The Centre for Critical and Creative Writing aims not only to champion and celebrate Australian writing in all of its many forms, but also to lead important national debate around questions of representation, opportunity, and identity. We particularly welcome applications from scholars and practitioners traditionally under-represented in higher education, or whose voices are under-represented amongst the range of those we have identified in the above symposium description.

Send proposals and queries in the first instance to Associate Professor Stephen Carleton, Director of the Centre for Critical and Creative Writing, on cccw@uq.edu.au.


Indicative Reading List:

Bradley, James. Ghost Species. Hamish Hamilton, 2020.

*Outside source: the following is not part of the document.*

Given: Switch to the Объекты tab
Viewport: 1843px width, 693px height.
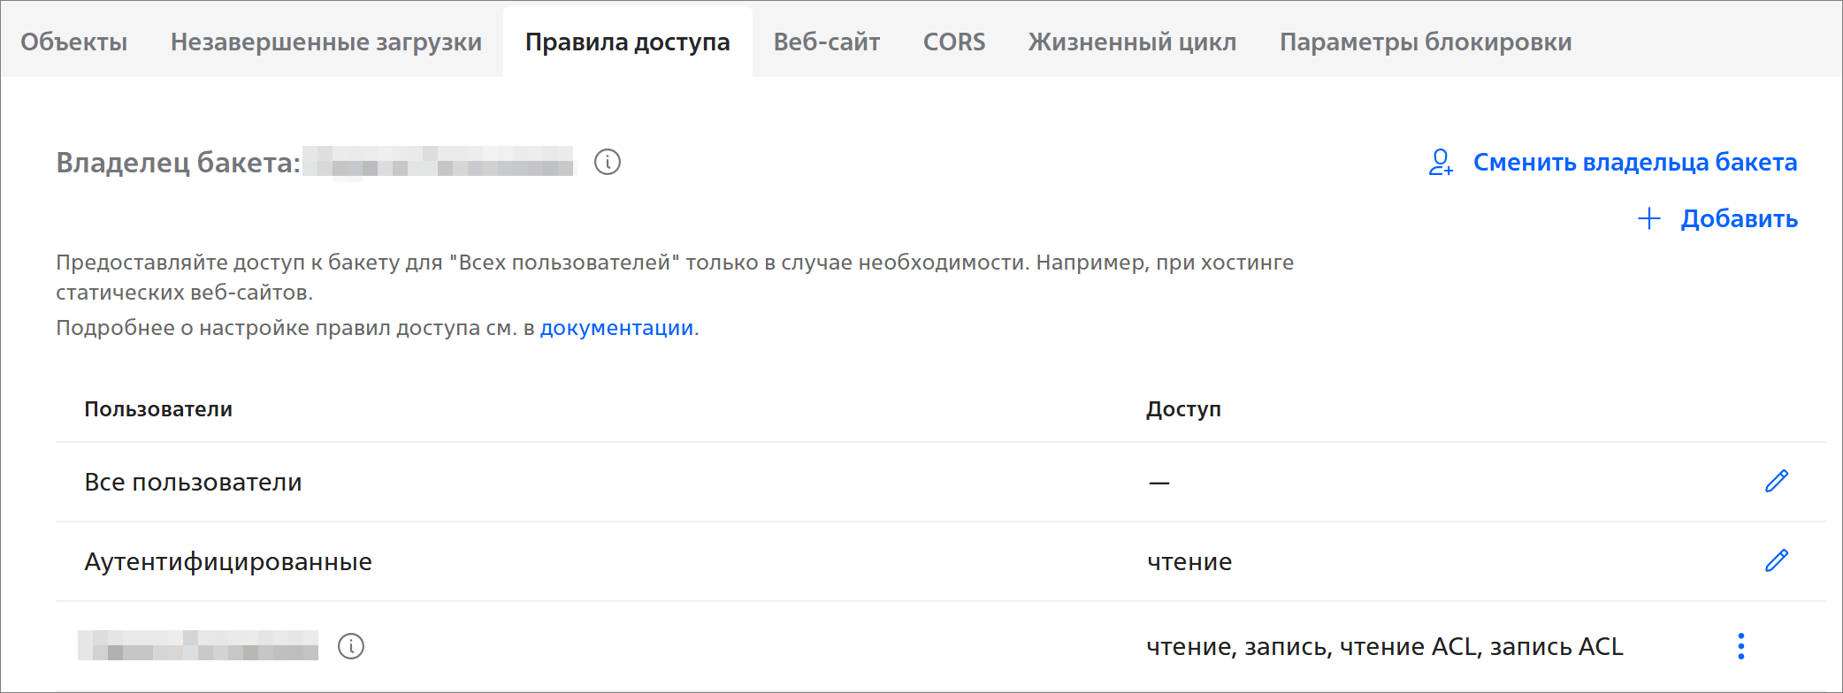Looking at the screenshot, I should [x=74, y=42].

Coleman, Claire G. Terra Nullius. Hachette, 2017.
Freestone, Elizabeth and Jeanie O’Hare. 100 Plays to Save the World. Nick Hern Books, 2021.
Johns-Putra, Adeline, ed. Climate and Literature. Cambridge UP, 2019.
Lavery, Carl and Finburgh, Clare, eds. Rethinking the Theatre of the Absurd: Ecology, the Environment and the Greening of the Modern Stage. Bloomsbury, 2015.
Morton, Timothy. Dark Ecology: For a Logic of Future Coexistence. Columbia UP, 2016.
Scranton, Roy. Learning to Die in the Anthropocene: Reflections on the End of a Civilisation. City Lights Publishers, 2015.
Taylor, Melanie Benson. “Indigenous Interruptions in the Anthropocene.” PMLA, vol. 136, no. 1, 2021, pp. 9-16.
Todd, Zoe. “Indigenizing the Anthropocene.” Art in the Anthropocene: Encounters Among Aesthetics, Politics, Environments and Epistemologies. Edited by Heather Davis and Etienne Turpin, Open Humanities Press, 2015, pp. 241-254.